• _Provided material_:

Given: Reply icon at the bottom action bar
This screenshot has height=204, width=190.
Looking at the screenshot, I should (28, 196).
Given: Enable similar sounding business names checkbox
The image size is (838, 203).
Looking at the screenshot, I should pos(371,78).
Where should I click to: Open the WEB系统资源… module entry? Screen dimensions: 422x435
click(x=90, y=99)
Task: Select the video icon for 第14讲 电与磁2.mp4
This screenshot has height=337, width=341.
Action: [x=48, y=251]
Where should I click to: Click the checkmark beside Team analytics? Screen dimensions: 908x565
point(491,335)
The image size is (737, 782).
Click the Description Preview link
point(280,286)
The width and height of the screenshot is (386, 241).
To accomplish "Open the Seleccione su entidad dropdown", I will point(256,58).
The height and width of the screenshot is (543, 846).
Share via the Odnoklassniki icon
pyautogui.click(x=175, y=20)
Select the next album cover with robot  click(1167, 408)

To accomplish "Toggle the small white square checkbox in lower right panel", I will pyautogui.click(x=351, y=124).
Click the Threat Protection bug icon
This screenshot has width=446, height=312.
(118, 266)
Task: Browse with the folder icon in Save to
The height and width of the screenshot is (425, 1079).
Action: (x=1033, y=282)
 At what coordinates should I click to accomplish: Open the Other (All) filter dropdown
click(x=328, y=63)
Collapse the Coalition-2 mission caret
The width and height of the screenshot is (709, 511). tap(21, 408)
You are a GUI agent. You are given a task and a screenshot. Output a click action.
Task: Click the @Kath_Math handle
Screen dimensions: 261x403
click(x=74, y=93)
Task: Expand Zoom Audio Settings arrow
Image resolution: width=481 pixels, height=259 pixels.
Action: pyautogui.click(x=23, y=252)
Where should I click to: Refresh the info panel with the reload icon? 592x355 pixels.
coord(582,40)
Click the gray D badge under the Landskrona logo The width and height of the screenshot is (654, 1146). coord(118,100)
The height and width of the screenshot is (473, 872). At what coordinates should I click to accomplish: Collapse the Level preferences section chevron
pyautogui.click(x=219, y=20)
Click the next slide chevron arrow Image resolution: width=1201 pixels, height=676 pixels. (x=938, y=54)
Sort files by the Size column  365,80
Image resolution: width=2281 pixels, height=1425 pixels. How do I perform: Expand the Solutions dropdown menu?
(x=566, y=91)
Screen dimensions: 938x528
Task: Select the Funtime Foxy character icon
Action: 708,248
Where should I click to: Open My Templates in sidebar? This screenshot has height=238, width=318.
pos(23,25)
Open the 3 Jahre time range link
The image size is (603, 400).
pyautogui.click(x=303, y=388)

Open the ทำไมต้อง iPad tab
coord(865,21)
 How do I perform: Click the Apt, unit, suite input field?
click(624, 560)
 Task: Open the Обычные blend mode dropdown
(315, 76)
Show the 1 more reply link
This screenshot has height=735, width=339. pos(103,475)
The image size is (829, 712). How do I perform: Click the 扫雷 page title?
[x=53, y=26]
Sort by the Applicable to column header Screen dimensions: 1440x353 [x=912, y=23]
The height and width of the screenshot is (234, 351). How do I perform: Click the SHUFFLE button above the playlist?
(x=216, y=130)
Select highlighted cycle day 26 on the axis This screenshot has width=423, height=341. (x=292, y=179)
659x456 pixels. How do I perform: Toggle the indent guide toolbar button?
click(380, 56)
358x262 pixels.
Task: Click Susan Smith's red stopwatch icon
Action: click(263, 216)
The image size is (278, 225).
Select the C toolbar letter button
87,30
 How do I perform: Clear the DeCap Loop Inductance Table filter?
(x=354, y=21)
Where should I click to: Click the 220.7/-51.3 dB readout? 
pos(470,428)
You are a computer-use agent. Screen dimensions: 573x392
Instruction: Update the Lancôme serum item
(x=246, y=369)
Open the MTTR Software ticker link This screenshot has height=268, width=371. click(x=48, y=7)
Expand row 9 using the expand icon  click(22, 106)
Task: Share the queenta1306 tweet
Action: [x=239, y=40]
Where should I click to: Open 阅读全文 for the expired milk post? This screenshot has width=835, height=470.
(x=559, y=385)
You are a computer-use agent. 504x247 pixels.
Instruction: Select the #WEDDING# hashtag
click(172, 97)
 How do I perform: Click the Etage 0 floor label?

• _Exercise prompt_: From the material above, return every line that contains "column".

• _Exercise response_:
Sort files by the Size column  365,80
Sort by the Applicable to column header Screen dimensions: 1440x353 [x=912, y=23]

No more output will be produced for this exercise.